Outros ainda são visíveis com os seus equipamentos de escalada e tornaram-se pontos de referência para os montanhistas que lhes deram apelidos como "Botas Verdes" ou "Bela Adormecida".

"Zona da morte"

"Há um efeito psicológico", diz o major Aditya Karki. "As pessoas acreditam que estão a entrar em território divino quando sobem montanhas, mas se observam cadáveres ao longo do caminho, isso pode ter um efeito negativo", diz.

Muitos corpos são encontrados na chamada "zona da morte", onde os baixos níveis de oxigénio aumentam o risco à saúde e podem ser fatais para quem permanece lá por muito tempo. Para retirar um dos corpos presos no gelo foi necessário trabalhar com água quente e machado durante 11 horas.

Everest
Nesta fotografia tirada a 12 de junho de 2024, trabalhadores separam materiais de resíduos recuperados do Monte Everest para reciclagem em Katmandu créditos: AFP/Prakash Mathema

"É extremamente difícil", diz Tshiring Jangbu Sherpa, que liderou a expedição para recuperar o corpo. "Tirar o corpo é uma coisa, levar para baixo é outra", diz.

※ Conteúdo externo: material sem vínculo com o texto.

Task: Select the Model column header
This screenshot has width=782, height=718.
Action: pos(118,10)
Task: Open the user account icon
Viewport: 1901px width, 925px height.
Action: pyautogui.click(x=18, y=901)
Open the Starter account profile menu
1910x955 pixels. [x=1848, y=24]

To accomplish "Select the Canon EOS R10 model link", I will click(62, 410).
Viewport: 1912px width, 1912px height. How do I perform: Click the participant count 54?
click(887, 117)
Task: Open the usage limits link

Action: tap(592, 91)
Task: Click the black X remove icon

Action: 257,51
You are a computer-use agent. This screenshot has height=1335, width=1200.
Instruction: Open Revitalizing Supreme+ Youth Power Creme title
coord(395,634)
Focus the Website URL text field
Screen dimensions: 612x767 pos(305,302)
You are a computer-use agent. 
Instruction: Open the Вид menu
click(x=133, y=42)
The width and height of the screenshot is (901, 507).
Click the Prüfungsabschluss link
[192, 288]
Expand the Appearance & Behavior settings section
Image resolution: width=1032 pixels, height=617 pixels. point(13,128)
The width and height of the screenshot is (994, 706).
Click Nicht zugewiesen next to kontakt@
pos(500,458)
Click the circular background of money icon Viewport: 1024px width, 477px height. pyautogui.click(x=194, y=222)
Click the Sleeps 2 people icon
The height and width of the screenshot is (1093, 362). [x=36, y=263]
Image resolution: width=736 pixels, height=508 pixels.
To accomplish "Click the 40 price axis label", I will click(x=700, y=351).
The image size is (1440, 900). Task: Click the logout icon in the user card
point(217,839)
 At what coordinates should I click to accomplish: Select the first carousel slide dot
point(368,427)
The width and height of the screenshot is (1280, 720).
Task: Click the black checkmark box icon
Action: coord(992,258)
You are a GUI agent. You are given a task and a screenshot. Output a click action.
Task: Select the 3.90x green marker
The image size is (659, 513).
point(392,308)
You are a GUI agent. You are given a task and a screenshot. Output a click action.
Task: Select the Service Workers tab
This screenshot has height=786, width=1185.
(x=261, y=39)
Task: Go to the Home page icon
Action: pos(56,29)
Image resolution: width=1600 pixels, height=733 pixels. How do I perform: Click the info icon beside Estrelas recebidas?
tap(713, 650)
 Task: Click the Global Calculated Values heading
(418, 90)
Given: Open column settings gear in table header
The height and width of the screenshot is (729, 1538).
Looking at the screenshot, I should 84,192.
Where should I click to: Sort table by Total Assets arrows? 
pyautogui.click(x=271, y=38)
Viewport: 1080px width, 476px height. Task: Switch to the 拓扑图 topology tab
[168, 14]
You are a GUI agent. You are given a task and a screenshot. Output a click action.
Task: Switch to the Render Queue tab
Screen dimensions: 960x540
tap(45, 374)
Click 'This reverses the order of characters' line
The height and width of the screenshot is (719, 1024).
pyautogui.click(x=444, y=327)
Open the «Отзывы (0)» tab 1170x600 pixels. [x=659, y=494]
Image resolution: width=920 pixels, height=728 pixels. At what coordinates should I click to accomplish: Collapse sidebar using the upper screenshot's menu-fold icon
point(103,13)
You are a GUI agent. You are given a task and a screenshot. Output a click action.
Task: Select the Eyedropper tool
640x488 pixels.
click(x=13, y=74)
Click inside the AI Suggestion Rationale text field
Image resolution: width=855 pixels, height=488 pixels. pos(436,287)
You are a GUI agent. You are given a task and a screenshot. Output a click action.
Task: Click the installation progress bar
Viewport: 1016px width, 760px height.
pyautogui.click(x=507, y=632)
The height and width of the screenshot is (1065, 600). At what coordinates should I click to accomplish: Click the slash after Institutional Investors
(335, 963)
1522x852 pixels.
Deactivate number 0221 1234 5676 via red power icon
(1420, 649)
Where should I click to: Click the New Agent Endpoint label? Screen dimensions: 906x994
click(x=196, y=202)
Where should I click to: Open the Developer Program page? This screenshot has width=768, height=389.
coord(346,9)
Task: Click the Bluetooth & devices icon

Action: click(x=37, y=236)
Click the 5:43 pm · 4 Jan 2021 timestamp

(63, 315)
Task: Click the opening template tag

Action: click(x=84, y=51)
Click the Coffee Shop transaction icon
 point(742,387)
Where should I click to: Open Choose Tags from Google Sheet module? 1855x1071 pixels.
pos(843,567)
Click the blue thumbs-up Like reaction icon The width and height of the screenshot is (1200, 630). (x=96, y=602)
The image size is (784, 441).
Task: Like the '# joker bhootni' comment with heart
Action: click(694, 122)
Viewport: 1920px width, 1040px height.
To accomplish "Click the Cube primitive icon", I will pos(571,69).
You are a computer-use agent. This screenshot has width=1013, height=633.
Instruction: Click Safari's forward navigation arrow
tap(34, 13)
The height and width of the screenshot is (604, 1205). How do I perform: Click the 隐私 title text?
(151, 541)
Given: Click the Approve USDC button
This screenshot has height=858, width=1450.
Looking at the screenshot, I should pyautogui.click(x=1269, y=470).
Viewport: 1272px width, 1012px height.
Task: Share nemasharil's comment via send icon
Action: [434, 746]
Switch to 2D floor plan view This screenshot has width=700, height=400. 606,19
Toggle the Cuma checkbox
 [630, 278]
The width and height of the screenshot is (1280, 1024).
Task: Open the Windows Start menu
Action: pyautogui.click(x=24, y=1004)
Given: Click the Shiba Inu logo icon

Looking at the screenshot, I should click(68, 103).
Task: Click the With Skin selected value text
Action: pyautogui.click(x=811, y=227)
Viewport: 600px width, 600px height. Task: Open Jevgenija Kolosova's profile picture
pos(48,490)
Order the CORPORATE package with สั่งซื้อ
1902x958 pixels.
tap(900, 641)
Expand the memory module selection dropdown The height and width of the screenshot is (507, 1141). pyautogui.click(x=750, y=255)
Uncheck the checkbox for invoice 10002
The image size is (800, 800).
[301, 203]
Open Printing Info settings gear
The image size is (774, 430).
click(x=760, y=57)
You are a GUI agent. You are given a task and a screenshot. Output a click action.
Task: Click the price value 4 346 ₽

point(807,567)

A recuperação de cadáveres em grandes altitudes é controversa entre os montanhistas. Custa milhares de dólares e requer até oito socorristas por cada corpo.

É difícil transportar cargas pesadas em grandes altitudes e um cadáver pode pesar mais de 100 quilos. Mas Aditya Karki acredita que o esforço é necessário.

"Precisamos de trazê-los de volta tanto quanto possível", diz. "Se continuarmos a deixá-los para trás, as nossas montanhas vão transformar-se em cemitérios", acrescenta.

Durante as missões, os corpos são embrulhados num saco e descem num trenó.

Um corpo encontrado perto do cume do Lhotse, o quarto mais alto do mundo, com 8.516 metros, foi um dos mais difíceis de descer, diz Tshiring Jangbu Sherpa.

"O corpo estava congelado, as mãos e as pernas separadas (...) Tivemos que carregá-lo para o Acampamento 3 e só lá pôde ser transportado de trenó", lembra.

O Himalaia guarda muitos segredos. O corpo de George Mallory, um britânico desaparecido em 1924, foi encontrado em 1999, mas o de seu companheiro Andrew Irvine nunca foi localizado.

No total, a campanha de limpeza das montanhas tem um orçamento de mais de 600 mil dólares (560 mil euros) e mobilizou 171 guias e transportadores nepaleses que recuperaram 11 toneladas.

Barracas fluorescentes, equipamentos de escalada, cilindros de gás vazios e até excrementos humanos foram encontrados no caminho que leva ao cume.

"As montanhas ofereceram-nos muitas oportunidades", diz Tshiring Jangbu Sherpa.

"Precisamos de retribuí-las, precisamos de retirar os resíduos e os corpos", insiste.